Exercise details — The answer required is how many lines of the following entries contain the word "title", with no other words.

[Stored data entries]

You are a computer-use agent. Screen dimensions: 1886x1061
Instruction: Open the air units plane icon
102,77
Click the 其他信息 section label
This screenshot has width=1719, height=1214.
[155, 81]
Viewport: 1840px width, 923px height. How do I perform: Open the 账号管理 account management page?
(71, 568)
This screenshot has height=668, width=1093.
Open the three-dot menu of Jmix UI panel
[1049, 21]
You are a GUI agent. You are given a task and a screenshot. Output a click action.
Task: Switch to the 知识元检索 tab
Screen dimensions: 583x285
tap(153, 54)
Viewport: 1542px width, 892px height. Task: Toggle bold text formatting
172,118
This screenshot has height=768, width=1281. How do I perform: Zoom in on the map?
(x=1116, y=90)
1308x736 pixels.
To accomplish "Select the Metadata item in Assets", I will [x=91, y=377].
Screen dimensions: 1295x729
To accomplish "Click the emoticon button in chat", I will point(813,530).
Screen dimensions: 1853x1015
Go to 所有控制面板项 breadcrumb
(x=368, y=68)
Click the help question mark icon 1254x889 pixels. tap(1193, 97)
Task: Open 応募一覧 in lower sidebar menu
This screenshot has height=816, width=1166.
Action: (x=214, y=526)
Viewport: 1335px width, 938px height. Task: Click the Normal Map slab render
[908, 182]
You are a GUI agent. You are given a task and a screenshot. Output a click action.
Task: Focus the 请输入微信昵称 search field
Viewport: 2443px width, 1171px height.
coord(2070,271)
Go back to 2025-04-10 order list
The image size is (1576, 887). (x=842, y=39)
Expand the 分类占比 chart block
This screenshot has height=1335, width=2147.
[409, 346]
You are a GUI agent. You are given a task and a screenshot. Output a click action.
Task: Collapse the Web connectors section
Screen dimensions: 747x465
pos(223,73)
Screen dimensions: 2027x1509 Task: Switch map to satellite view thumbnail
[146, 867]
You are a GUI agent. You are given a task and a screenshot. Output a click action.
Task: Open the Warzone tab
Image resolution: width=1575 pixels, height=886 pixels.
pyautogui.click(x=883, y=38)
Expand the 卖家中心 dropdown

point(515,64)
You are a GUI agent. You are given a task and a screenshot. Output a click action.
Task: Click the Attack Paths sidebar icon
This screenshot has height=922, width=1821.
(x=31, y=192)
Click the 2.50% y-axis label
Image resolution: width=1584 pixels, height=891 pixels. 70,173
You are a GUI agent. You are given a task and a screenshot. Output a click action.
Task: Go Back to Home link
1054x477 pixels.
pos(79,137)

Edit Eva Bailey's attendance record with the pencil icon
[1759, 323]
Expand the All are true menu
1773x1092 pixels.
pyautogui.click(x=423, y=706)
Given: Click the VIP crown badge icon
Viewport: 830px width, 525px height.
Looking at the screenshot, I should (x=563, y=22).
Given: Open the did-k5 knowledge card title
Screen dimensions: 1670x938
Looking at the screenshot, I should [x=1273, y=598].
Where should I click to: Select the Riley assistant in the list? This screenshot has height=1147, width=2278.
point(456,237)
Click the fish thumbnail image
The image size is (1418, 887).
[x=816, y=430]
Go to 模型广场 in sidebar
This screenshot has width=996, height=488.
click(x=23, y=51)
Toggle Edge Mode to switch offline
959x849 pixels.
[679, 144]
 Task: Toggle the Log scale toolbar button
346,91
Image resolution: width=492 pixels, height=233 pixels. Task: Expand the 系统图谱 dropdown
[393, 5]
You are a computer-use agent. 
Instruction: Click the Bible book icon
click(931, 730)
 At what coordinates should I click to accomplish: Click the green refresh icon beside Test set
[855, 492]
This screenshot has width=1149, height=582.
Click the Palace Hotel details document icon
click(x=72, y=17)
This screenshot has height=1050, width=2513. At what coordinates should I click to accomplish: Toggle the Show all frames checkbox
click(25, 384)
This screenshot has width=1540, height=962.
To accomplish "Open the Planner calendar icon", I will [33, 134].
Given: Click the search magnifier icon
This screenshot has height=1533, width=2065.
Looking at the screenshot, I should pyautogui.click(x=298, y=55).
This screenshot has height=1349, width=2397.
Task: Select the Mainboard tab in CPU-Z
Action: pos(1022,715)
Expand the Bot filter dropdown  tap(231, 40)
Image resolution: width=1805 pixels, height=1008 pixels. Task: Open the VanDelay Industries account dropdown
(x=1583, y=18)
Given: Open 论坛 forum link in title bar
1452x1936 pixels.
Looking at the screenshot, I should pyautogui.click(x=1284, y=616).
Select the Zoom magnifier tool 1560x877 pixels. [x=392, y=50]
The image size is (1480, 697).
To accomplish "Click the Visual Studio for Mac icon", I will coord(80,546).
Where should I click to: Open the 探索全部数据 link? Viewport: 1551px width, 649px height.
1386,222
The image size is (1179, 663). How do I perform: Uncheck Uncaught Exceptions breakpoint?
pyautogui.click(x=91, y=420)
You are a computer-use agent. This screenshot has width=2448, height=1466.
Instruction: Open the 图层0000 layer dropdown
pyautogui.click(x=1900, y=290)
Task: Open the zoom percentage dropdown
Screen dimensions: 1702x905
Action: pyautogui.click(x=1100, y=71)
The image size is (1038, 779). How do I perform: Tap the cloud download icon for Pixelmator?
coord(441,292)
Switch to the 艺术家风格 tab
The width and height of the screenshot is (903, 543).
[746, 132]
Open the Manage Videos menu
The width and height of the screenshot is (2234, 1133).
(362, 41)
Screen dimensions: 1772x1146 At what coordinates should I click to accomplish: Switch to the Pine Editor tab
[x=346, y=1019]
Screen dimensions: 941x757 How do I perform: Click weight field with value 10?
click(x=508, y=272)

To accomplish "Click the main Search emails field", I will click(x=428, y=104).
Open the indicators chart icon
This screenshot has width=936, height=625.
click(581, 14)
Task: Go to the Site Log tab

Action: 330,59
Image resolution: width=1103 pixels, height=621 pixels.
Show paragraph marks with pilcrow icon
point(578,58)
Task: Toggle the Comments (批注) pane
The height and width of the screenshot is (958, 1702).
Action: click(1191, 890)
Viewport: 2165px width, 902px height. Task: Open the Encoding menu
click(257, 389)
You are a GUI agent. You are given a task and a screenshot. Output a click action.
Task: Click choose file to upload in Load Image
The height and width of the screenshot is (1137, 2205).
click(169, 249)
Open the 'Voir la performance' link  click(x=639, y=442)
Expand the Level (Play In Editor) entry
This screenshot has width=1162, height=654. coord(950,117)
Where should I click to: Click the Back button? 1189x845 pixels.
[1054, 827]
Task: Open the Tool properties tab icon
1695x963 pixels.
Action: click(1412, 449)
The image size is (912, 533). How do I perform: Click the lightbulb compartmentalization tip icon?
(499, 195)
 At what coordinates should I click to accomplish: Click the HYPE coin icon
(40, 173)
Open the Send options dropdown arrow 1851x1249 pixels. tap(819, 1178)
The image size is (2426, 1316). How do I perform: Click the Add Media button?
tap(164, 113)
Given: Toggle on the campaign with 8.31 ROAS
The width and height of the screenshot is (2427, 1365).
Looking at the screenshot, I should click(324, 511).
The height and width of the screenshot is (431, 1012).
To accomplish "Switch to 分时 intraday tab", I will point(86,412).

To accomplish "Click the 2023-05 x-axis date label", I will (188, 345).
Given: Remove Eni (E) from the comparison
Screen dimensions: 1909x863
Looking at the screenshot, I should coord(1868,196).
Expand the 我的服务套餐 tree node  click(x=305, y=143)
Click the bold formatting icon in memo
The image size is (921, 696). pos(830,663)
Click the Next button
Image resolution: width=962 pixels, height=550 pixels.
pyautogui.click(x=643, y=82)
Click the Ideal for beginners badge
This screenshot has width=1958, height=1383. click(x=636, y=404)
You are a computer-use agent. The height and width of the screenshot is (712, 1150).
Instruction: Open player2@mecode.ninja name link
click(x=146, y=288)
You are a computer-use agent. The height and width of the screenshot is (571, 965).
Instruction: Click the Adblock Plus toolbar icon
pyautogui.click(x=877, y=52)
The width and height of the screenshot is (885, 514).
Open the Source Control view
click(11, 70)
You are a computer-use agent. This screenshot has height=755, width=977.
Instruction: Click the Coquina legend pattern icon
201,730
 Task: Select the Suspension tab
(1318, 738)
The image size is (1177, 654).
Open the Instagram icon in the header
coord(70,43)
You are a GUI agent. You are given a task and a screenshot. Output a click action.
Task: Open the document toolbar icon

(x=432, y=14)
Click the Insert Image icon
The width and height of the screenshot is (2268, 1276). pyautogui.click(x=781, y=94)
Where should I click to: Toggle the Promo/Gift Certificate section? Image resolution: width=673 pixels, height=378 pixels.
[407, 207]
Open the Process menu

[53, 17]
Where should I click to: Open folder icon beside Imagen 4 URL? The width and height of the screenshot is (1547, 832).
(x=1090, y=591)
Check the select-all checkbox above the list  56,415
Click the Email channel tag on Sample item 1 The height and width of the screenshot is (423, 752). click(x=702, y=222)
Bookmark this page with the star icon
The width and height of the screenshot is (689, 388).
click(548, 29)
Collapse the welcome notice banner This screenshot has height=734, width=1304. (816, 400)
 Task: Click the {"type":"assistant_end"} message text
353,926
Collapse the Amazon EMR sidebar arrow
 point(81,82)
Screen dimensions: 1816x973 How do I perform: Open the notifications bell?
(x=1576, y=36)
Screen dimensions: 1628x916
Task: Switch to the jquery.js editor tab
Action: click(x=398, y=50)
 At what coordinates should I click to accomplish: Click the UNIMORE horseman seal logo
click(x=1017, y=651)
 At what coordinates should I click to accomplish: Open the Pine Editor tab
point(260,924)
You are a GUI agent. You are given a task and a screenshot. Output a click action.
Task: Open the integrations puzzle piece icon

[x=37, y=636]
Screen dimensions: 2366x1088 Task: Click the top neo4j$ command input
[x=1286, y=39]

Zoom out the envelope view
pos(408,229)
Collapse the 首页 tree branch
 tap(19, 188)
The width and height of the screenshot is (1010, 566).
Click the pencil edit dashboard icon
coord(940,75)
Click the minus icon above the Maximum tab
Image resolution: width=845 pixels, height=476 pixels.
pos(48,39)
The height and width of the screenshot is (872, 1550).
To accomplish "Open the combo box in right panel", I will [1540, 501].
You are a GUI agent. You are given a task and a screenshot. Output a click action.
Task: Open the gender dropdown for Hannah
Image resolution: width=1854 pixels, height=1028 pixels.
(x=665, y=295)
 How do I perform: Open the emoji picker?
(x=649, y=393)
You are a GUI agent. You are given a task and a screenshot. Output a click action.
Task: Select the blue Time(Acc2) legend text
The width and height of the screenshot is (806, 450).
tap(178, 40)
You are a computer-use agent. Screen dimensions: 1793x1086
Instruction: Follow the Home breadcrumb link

Response — 2